Directions for this task
Turn the lines below into a numbered list and skip any blank lines.

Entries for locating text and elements
○ ○ ○

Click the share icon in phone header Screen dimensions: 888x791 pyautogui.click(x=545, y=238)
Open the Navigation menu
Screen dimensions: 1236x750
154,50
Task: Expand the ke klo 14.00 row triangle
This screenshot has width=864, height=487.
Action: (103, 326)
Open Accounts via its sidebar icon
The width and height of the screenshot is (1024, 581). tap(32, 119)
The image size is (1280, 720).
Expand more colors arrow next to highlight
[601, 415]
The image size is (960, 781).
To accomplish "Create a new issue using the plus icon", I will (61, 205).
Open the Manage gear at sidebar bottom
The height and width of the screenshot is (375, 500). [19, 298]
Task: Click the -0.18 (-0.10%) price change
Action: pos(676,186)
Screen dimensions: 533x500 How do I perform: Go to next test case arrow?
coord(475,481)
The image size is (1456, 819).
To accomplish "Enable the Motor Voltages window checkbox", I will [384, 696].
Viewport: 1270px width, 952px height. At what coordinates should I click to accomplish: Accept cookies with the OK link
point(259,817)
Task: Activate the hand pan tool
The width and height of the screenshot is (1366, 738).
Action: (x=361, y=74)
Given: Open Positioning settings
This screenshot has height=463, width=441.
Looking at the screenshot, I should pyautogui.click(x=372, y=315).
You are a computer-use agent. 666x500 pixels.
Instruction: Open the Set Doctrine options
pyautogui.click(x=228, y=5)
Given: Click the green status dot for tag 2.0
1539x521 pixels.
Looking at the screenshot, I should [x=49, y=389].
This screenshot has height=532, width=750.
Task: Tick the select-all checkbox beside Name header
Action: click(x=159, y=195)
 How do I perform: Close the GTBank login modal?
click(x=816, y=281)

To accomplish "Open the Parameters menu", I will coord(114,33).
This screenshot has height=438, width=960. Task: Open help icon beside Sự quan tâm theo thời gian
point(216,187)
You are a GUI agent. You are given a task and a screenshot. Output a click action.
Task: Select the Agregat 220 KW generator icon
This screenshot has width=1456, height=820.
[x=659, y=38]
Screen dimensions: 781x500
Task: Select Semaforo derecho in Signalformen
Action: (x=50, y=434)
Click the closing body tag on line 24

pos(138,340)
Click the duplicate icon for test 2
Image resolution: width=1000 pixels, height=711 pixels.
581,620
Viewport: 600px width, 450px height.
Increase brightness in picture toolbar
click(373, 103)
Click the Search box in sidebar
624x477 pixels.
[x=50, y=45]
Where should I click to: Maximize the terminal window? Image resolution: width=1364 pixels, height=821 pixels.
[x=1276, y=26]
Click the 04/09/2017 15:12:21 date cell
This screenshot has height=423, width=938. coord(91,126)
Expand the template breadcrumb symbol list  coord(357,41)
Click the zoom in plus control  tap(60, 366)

○ ○ ○

Result of the exercise
1. Click the share icon in phone header Screen dimensions: 888x791 pyautogui.click(x=545, y=238)
2. Open the Navigation menu
3. Screen dimensions: 1236x750
4. 154,50
5. Task: Expand the ke klo 14.00 row triangle
6. This screenshot has width=864, height=487.
7. Action: (103, 326)
8. Open Accounts via its sidebar icon
9. The width and height of the screenshot is (1024, 581). tap(32, 119)
10. The image size is (1280, 720).
11. Expand more colors arrow next to highlight
12. [601, 415]
13. The image size is (960, 781).
14. To accomplish "Create a new issue using the plus icon", I will (61, 205).
15. Open the Manage gear at sidebar bottom
16. The height and width of the screenshot is (375, 500). [19, 298]
17. Task: Click the -0.18 (-0.10%) price change
18. Action: pos(676,186)
19. Screen dimensions: 533x500 How do I perform: Go to next test case arrow?
20. coord(475,481)
21. The image size is (1456, 819).
22. To accomplish "Enable the Motor Voltages window checkbox", I will [384, 696].
23. Viewport: 1270px width, 952px height. At what coordinates should I click to accomplish: Accept cookies with the OK link
24. point(259,817)
25. Task: Activate the hand pan tool
26. The width and height of the screenshot is (1366, 738).
27. Action: (x=361, y=74)
28. Given: Open Positioning settings
29. This screenshot has height=463, width=441.
30. Looking at the screenshot, I should pyautogui.click(x=372, y=315).
31. You are a computer-use agent. 666x500 pixels.
32. Instruction: Open the Set Doctrine options
33. pyautogui.click(x=228, y=5)
34. Given: Click the green status dot for tag 2.0
35. 1539x521 pixels.
36. Looking at the screenshot, I should [x=49, y=389].
37. This screenshot has height=532, width=750.
38. Task: Tick the select-all checkbox beside Name header
39. Action: click(x=159, y=195)
40.  How do I perform: Close the GTBank login modal?
41. click(x=816, y=281)
42. To accomplish "Open the Parameters menu", I will coord(114,33).
43. This screenshot has height=438, width=960. Task: Open help icon beside Sự quan tâm theo thời gian
44. point(216,187)
45. You are a GUI agent. You are given a task and a screenshot. Output a click action.
46. Task: Select the Agregat 220 KW generator icon
47. This screenshot has width=1456, height=820.
48. [x=659, y=38]
49. Screen dimensions: 781x500
50. Task: Select Semaforo derecho in Signalformen
51. Action: (x=50, y=434)
52. Click the closing body tag on line 24
53. pos(138,340)
54. Click the duplicate icon for test 2
55. Image resolution: width=1000 pixels, height=711 pixels.
56. 581,620
57. Viewport: 600px width, 450px height.
58. Increase brightness in picture toolbar
59. click(373, 103)
60. Click the Search box in sidebar
61. 624x477 pixels.
62. [x=50, y=45]
63. Where should I click to: Maximize the terminal window? Image resolution: width=1364 pixels, height=821 pixels.
64. [x=1276, y=26]
65. Click the 04/09/2017 15:12:21 date cell
66. This screenshot has height=423, width=938. coord(91,126)
67. Expand the template breadcrumb symbol list  coord(357,41)
68. Click the zoom in plus control  tap(60, 366)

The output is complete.